--- Problem to solve ---
Set the listing down unchanged, minus every embedded image.

--- Information given ---

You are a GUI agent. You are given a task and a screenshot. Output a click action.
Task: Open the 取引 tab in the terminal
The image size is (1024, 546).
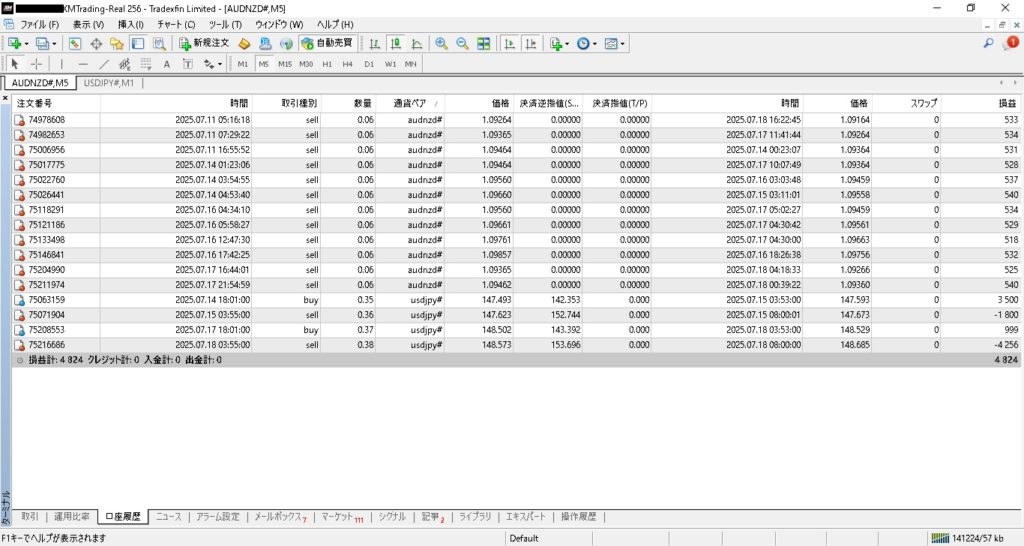point(30,517)
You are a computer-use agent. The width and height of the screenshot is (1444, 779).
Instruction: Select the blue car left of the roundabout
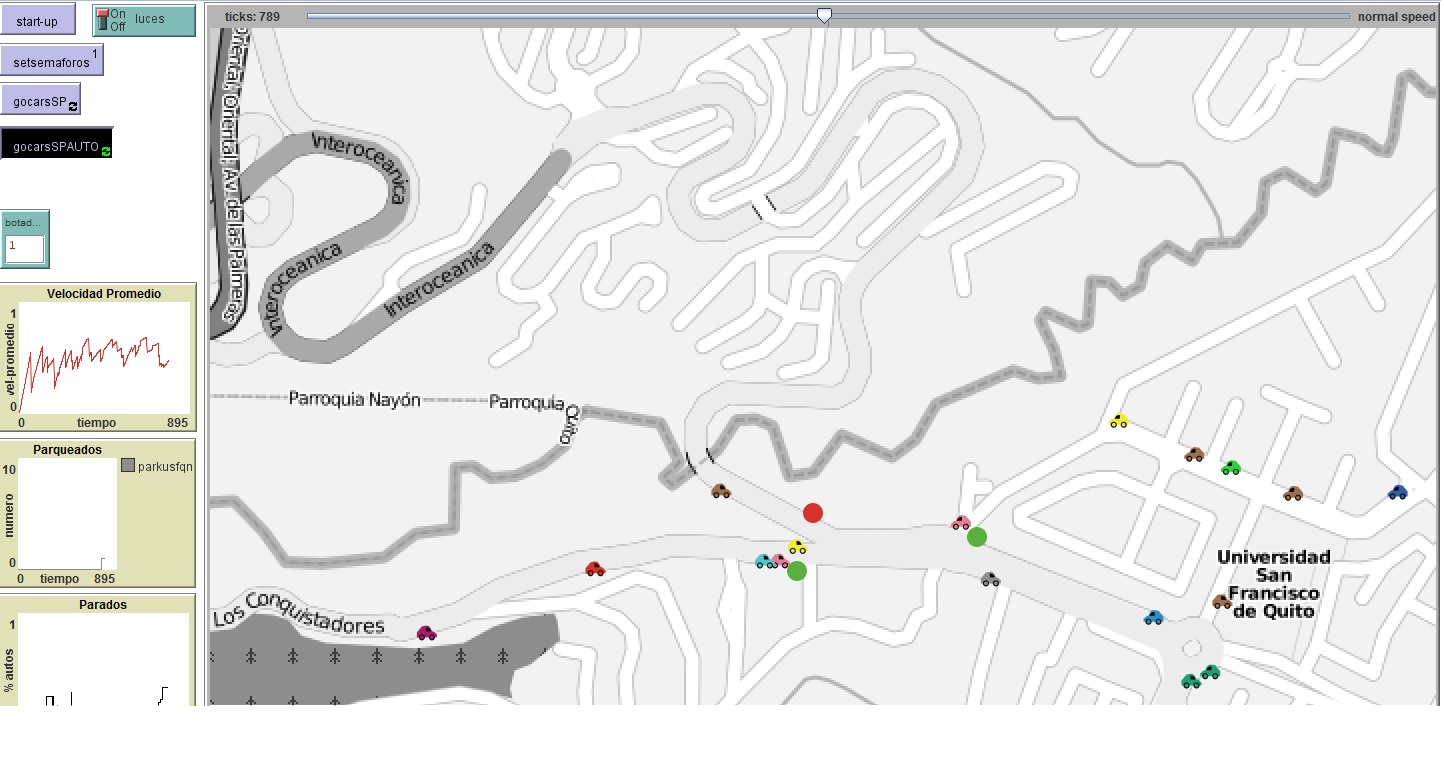click(x=1154, y=618)
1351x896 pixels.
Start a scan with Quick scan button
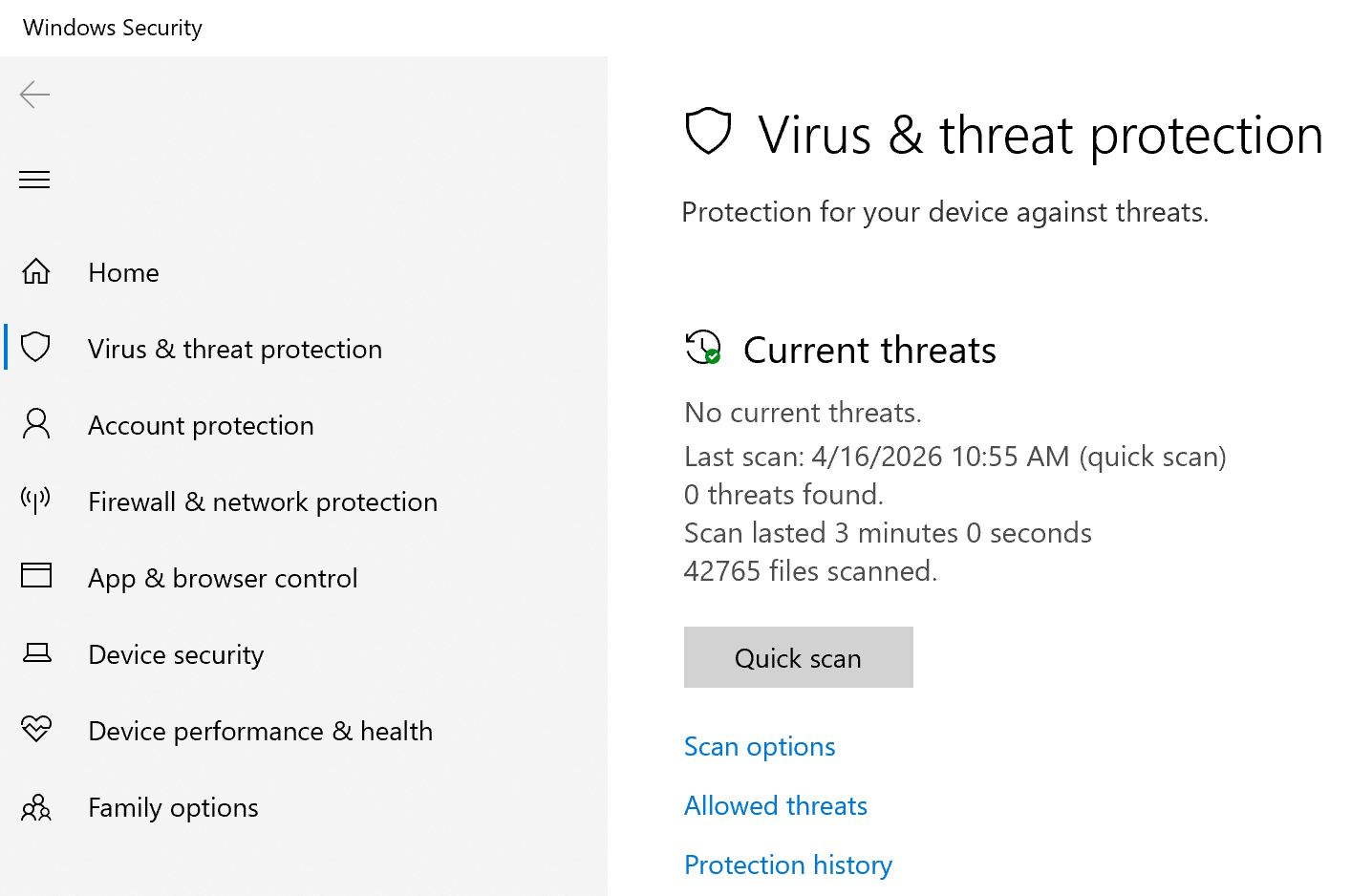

--- Solved exercise ---
You are a GUI agent. You are given a task and a screenshot. Output a click action.
Task: Open the 取引 tab in the terminal
The image size is (1024, 546).
point(30,517)
You are a computer-use agent. The width and height of the screenshot is (1444, 779).
Instruction: Select the blue car left of the roundabout
click(x=1154, y=618)
1351x896 pixels.
Start a scan with Quick scan button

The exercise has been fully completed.